Preparation of porous SnO2 microcubes and their enhanced gas-sensing property

Abstract

Porous SnO2 microcubes were obtained through a facile chemical solution route with subsequent calcination and acid-washing process. Their structures and morphology evolution were comprehensively characterized via X-ray diffraction, X-ray photoelectron spectroscopy, scanning electron microscopy, transmission electron microscopy, thermogravimetric–differential thermal analysis, and Brunauer–Emmett–Teller N2 adsorption–desorption analyses. The process of inducing porosity starts with a crystalline single-phase MnSn(OH)6 precursor formed by the co-precipitation of the metal ions from the aqueous solution.
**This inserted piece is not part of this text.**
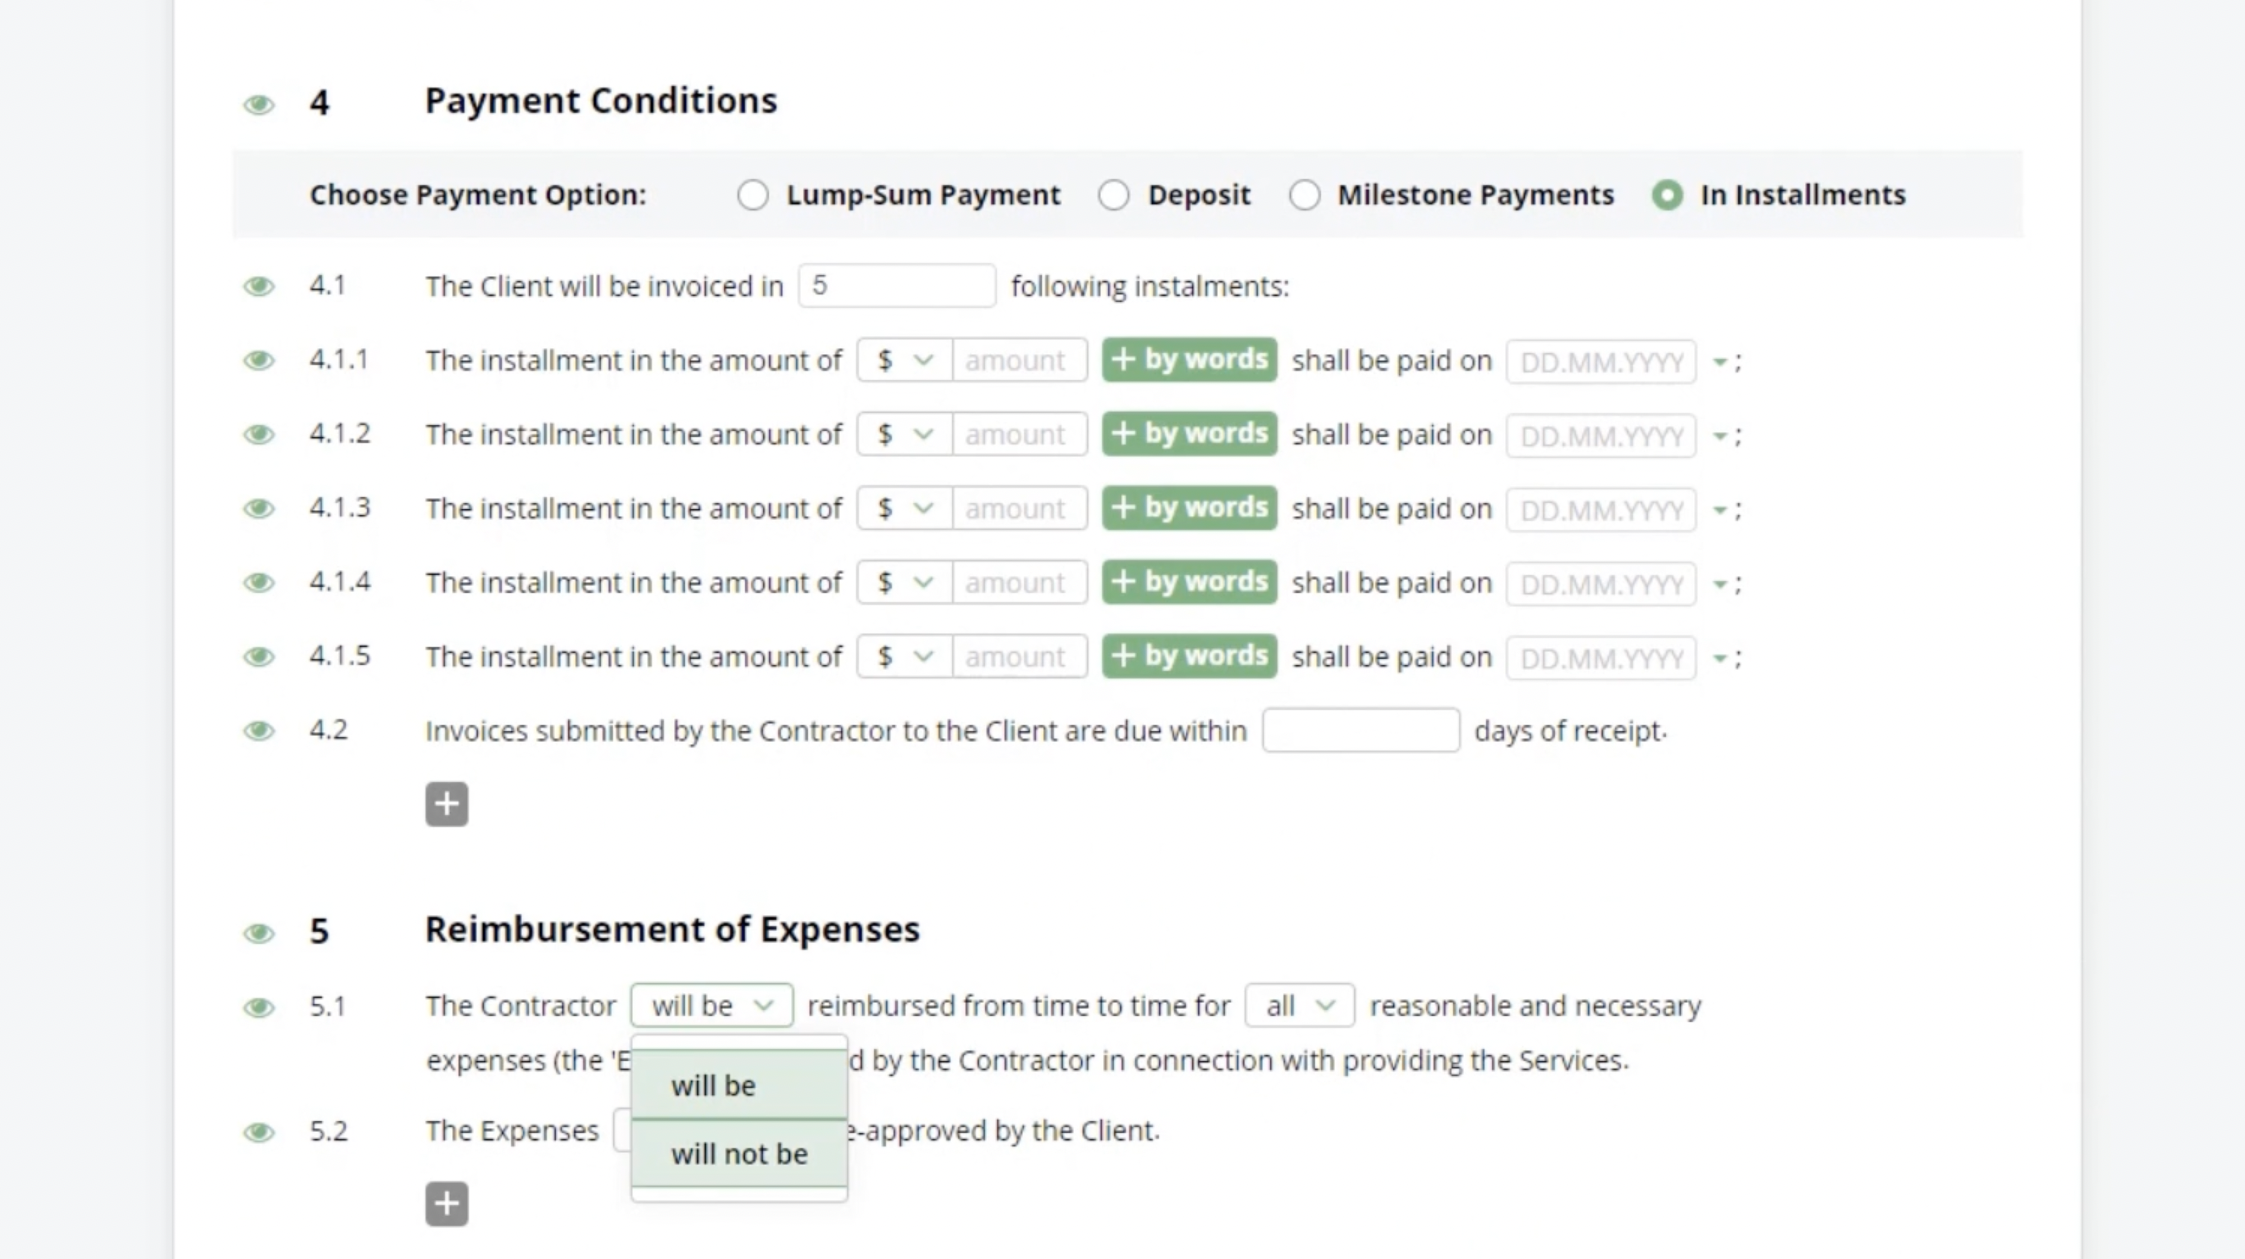
Task: Click plus icon below clause 4.2
Action: point(446,804)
Thermal decomposition of the precursors leads to an intimate mixture of Mn3O4 and porous tetragonal SnO2. The SnO2 microcubes are obtained after a hydrothermal acid-washing process. A decomposition–aggregation–dissolution process is proposed to demonstrate the formation of such special structure. Furthermore, the gas-sensing properties of the as-prepared porous SnO2 microcubes were investigated in toxic volatile organic compounds, such as formaldehyde, ethanol, benzene, methanol, acetone, and toluene. The enhanced sensing performance of porous SnO2 microcubes was demonstrated. The detection limits of formaldehyde and ethanol were approximately 0.09 and 0.12ppm (signal-to-noise ratio, S/N=3), respectively, which substantially benefitted from their unique porous structure and large surface area.